CoreLogic data records show a surge in renewable energy projects - and a boost in the mining sector.

Infrastructure projects driven by state and territory governments have dominated construction over the past 12 months. CoreLogic data suggests infrastructure projects driven by state and territory governments have dominated construction over the past 12 months. These large scale projects have offset declines in construction activity, as private sector capital formation has fallen since the collapse of iron ore prices in 2014.

However national accounts data suggests the decline in private capital formation is bottoming out.

In the private sector, CoreLogic construction records show a surge in renewable energy projects. In the year to June, CoreLogic captured $15.5 billion worth of new proposals in wind and solar initiatives. This equates to over 1 in every 10 dollars in Australia’s construction pipeline coming from renewable energy initiatives.

The total construction value of renewable energy projects in the pipeline increased threefold from the year to June 2016, according to CoreLogic construction data.

A proposal captured in June comprised most of this value: an $8 billion windfarm off the coast of Gippsland in Victoria. Led by Offshore Energy PTY LTD, the project is currently undergoing a feasibility study.

There were over 100 solar energy related development applications in the 12 months to June 2017, including nearly 60 new solar farms, including 20 in NSW and 19 in QLD. The largest scale project is a $660 million, 8 million m2 solar farm, located approximately 7km north-east of Port Augusta in South Australia. Even Adani (better known for coal projects) is getting behind renewable energy, with a $250 million solar farm in Whyalla.
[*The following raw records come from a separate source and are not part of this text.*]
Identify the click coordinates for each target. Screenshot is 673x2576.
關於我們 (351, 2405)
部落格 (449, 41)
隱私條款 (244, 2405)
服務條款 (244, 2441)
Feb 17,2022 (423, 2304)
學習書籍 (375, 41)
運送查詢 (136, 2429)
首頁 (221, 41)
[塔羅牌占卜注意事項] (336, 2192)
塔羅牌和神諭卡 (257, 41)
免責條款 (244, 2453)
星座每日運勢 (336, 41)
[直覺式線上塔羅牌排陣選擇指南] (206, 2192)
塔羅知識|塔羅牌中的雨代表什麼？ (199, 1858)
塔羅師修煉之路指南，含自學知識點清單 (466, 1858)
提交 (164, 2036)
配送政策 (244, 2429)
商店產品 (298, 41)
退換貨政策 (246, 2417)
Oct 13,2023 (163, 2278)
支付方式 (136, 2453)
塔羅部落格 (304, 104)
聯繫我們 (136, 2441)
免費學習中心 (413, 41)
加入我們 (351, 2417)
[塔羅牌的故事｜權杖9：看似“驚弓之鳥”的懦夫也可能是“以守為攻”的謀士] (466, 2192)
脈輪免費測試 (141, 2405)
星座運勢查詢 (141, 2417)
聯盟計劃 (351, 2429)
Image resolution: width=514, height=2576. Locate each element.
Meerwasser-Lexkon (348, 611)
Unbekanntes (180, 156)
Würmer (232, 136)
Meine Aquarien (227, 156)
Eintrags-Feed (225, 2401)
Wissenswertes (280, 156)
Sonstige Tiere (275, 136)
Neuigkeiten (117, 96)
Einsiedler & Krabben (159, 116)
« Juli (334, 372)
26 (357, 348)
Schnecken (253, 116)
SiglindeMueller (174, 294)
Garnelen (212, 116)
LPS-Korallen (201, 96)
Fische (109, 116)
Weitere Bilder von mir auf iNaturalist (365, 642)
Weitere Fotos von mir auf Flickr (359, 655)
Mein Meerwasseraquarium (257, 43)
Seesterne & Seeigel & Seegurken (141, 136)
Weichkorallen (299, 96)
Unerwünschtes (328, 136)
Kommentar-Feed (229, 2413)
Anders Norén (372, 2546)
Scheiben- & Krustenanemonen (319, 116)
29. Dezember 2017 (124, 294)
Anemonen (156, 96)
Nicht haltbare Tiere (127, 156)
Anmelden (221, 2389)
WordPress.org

Meanwhile, the construction value of mining related projects has increased 30% in value over the year to June. This is against a back drop of a 34.7% annual growth in coal prices in USD terms, and the base metals index increasing 18.6% over the same period.

One of the strongest performing materials over the year has been lithium, with a 21.3% increase in the year to June in USD terms.

Ironically, extraordinary demand in the commodity is largely being driven by speculation around the delivery of lithium ion batteries, which use lithium as a component in the storage of solar-generated energy.

Alongside $6.3 billion in solar project proposals over the year to June, Tesla’s Elon Musk recently won a contract to establish the world’s largest lithium ion battery in South Australia.

Australia produced 74,000 tonnes of lithium in 2016, and had estimated reserves of 2 million tonnes at January 2017. Australia has nowhere near the lithium resources of South America or China, but has other advantages for trade, such as ease of doing business. The construction pipeline saw over $1 billion in lithium related projects over the year, the highest of which was a $400 million processing plant at Kwinana, Western Australia.

Trading in Lithium can be somewhat tricky, because it currently does not exist in major commodity markets. This means it cannot be purchased in futures contracts, where a pre-determined price is agreed, but the commodity is delivered and paid for at a later period. Therefore, renewable energy initiatives may be impacted by price volatility over construction periods. If demand for lithium pushes prices too high, this may present a challenge in project completion for some developers.